AIM -
Please lay out the lines from the first one through the line containing "Action: [56, 257]" as a JSON list of strings, one string per line and with blank lines left out.

::: ENTRIES PROVIDED

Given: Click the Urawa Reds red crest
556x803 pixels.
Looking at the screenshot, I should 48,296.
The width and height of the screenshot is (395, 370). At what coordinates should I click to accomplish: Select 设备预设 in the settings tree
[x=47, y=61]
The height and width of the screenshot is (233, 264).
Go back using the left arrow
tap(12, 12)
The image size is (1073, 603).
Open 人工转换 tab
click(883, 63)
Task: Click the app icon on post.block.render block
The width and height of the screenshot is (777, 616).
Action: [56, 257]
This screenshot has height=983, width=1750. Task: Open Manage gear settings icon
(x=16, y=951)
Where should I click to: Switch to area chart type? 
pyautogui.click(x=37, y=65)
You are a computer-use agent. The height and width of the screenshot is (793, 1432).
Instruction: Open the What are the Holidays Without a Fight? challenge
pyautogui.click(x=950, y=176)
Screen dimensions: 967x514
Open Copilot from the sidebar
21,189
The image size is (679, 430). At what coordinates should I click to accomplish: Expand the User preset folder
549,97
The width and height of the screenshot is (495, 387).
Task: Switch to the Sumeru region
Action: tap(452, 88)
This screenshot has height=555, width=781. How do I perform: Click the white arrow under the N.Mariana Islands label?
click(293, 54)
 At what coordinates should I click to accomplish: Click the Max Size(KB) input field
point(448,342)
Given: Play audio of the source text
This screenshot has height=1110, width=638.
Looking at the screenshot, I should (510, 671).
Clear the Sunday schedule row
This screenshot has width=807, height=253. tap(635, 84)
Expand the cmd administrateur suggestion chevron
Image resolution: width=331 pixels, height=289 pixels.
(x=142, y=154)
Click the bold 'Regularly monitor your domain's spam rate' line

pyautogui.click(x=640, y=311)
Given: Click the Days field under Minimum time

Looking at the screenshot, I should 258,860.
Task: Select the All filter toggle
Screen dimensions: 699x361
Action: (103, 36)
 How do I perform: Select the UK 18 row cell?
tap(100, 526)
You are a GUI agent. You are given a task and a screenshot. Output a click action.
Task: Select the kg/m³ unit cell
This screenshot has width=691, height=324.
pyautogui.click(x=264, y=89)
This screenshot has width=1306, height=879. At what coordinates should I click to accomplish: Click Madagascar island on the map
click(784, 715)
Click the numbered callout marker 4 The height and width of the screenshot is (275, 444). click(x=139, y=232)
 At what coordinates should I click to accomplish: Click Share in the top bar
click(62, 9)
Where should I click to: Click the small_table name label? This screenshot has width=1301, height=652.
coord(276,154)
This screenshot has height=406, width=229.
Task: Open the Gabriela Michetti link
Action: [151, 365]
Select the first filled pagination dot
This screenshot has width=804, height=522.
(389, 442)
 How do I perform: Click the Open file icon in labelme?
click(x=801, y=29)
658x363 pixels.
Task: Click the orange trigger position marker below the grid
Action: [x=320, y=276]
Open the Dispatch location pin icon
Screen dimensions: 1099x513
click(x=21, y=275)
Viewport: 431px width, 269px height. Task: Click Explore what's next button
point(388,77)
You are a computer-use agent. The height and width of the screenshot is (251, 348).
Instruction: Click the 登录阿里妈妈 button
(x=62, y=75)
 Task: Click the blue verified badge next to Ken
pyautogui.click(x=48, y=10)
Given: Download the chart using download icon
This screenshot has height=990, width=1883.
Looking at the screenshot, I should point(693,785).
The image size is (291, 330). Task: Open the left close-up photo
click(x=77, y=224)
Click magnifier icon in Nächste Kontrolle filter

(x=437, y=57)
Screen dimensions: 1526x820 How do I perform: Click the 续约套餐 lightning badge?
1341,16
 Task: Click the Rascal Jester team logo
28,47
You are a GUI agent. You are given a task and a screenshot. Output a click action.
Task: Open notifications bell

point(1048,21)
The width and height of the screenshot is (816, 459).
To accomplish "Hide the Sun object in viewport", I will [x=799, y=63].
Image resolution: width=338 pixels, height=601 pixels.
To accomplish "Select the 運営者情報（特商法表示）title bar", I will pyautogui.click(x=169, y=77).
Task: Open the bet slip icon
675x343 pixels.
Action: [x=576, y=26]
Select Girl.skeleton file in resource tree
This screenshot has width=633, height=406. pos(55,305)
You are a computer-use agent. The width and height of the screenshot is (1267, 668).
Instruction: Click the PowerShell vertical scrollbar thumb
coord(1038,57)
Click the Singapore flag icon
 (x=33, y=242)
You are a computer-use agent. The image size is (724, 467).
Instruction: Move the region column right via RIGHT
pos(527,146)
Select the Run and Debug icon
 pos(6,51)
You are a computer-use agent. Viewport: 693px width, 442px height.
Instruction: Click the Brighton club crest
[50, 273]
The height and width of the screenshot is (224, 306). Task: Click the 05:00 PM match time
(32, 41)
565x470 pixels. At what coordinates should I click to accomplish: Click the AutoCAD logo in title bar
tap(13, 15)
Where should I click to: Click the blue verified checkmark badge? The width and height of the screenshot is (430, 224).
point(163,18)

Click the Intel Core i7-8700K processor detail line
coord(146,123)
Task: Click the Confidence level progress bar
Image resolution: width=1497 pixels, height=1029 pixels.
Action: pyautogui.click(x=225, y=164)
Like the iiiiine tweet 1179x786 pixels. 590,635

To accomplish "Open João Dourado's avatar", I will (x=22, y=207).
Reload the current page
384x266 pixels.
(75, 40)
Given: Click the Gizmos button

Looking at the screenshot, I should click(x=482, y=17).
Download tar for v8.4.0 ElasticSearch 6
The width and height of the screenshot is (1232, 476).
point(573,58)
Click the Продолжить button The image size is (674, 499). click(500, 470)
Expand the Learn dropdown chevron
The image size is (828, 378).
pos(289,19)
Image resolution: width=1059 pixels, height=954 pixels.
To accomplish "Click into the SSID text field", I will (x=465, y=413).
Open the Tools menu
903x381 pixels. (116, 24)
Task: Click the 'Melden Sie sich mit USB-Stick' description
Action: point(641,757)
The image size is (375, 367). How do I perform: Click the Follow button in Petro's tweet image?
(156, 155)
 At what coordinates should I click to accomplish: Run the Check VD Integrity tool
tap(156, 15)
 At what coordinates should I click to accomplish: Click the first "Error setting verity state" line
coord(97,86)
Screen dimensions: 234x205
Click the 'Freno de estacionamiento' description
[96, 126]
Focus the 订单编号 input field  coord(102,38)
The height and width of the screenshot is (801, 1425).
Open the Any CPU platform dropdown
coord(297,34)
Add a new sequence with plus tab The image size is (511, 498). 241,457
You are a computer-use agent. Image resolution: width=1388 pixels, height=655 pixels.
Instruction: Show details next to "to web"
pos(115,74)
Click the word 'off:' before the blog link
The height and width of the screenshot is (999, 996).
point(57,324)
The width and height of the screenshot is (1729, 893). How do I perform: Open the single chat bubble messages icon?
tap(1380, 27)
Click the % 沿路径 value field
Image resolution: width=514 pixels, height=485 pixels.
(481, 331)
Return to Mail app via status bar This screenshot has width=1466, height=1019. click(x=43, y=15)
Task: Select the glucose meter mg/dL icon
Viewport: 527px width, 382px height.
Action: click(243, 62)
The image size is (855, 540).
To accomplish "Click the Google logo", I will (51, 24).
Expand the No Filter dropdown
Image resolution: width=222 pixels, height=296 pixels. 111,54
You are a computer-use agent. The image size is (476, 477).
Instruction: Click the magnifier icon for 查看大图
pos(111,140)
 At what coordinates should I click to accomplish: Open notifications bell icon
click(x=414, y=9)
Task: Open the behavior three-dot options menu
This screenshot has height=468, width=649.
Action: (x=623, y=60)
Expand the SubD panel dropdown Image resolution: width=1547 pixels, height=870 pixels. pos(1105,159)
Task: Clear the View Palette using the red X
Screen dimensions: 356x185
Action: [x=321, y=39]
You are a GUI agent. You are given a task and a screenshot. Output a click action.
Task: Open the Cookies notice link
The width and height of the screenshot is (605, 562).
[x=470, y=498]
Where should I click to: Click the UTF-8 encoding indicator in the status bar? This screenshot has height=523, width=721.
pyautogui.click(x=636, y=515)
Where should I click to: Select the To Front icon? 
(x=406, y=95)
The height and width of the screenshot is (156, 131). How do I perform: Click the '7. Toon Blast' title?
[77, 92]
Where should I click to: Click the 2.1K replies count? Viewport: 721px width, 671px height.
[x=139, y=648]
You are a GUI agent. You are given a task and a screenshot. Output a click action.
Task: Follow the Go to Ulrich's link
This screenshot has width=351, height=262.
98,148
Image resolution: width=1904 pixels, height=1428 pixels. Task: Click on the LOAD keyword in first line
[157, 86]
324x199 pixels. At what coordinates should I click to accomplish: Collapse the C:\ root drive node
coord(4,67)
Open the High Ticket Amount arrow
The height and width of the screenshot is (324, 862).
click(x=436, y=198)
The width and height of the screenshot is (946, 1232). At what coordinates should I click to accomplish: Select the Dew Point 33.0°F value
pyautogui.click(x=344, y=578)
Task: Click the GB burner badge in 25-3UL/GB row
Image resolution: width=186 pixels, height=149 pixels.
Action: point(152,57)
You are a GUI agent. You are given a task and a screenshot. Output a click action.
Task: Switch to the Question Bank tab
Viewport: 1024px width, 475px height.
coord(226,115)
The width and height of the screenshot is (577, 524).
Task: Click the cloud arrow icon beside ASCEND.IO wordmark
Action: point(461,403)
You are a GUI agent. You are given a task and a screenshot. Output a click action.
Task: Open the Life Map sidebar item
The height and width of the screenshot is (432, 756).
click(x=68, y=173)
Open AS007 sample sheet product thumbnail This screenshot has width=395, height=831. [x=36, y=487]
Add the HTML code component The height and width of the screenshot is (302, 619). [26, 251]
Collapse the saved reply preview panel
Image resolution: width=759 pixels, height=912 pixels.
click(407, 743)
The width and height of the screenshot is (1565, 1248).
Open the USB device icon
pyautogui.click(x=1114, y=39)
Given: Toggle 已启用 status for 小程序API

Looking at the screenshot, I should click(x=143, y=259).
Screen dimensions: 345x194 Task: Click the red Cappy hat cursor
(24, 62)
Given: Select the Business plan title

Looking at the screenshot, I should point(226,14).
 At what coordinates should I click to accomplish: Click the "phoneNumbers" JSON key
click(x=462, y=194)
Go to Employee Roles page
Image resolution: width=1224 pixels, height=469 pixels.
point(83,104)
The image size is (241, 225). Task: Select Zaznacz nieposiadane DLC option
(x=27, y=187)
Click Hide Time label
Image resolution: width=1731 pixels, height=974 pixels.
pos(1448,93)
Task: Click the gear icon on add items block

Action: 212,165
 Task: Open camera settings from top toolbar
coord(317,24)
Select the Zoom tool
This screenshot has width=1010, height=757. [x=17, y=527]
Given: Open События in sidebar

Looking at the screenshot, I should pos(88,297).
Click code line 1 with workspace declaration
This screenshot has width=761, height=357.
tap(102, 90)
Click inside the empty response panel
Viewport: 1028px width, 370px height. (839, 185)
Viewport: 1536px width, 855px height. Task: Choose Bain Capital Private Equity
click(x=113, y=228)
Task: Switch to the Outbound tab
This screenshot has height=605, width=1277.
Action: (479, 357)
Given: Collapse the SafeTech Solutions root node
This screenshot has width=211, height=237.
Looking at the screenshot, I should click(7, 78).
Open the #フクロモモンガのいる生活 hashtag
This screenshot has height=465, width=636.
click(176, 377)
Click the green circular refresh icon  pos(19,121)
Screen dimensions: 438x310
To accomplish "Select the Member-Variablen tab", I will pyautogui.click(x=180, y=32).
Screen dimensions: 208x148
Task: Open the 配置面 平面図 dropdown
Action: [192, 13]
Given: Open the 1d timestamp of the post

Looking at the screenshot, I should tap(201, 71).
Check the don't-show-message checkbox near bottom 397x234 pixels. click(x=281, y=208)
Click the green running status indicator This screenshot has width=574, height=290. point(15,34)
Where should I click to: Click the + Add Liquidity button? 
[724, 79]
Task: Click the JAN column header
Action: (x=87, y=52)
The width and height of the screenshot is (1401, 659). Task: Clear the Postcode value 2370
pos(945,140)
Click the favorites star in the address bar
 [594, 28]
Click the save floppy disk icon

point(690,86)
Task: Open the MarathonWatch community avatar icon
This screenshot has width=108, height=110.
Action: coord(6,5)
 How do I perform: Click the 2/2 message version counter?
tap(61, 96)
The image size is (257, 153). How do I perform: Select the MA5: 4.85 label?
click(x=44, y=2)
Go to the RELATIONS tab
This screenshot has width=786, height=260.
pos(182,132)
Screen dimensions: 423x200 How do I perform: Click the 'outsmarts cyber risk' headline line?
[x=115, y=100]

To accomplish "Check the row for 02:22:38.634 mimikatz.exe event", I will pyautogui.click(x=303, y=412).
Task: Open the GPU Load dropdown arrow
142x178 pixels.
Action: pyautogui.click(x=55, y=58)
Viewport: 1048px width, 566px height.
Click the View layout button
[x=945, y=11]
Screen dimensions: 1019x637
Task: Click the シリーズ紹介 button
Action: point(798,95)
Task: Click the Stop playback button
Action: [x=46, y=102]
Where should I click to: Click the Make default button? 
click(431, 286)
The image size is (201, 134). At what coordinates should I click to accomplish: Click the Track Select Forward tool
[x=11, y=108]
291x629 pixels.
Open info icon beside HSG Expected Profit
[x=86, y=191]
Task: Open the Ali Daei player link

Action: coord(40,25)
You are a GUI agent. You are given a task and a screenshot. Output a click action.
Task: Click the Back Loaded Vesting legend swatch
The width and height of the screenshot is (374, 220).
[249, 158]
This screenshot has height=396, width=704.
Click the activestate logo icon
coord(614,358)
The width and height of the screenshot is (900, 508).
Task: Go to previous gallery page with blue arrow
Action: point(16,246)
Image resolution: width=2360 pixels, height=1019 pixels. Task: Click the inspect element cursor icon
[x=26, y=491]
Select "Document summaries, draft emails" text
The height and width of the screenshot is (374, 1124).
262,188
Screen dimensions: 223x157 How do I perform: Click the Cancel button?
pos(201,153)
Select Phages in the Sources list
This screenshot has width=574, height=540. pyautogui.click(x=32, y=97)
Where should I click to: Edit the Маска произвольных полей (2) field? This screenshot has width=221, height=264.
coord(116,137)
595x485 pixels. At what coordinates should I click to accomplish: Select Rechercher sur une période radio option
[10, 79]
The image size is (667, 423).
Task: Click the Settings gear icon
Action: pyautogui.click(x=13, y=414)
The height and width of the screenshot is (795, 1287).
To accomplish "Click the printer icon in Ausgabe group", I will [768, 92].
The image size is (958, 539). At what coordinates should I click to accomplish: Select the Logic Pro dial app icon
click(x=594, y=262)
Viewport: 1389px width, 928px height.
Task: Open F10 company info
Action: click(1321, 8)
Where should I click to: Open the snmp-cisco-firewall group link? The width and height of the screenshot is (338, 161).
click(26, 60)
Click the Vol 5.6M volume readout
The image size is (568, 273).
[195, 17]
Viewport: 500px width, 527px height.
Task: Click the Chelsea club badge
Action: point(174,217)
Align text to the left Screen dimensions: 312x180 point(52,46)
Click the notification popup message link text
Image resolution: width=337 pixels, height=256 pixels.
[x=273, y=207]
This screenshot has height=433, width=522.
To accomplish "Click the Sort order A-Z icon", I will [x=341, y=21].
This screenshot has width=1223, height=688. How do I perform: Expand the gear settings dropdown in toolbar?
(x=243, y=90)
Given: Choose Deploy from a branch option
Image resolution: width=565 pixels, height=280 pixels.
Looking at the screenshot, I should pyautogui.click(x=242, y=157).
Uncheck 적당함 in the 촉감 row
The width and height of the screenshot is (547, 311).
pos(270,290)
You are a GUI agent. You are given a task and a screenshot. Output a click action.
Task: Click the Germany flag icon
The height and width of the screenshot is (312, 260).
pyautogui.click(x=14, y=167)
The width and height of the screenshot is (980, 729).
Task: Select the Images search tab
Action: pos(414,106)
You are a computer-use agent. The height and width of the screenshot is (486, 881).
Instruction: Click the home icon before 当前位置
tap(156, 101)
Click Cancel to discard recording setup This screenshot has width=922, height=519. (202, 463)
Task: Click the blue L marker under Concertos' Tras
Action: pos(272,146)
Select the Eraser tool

::::::

OUTPUT -
[
  "Given: Click the Urawa Reds red crest",
  "556x803 pixels.",
  "Looking at the screenshot, I should 48,296.",
  "The width and height of the screenshot is (395, 370). At what coordinates should I click to accomplish: Select 设备预设 in the settings tree",
  "[x=47, y=61]",
  "The height and width of the screenshot is (233, 264).",
  "Go back using the left arrow",
  "tap(12, 12)",
  "The image size is (1073, 603).",
  "Open 人工转换 tab",
  "click(883, 63)",
  "Task: Click the app icon on post.block.render block",
  "The width and height of the screenshot is (777, 616).",
  "Action: [56, 257]"
]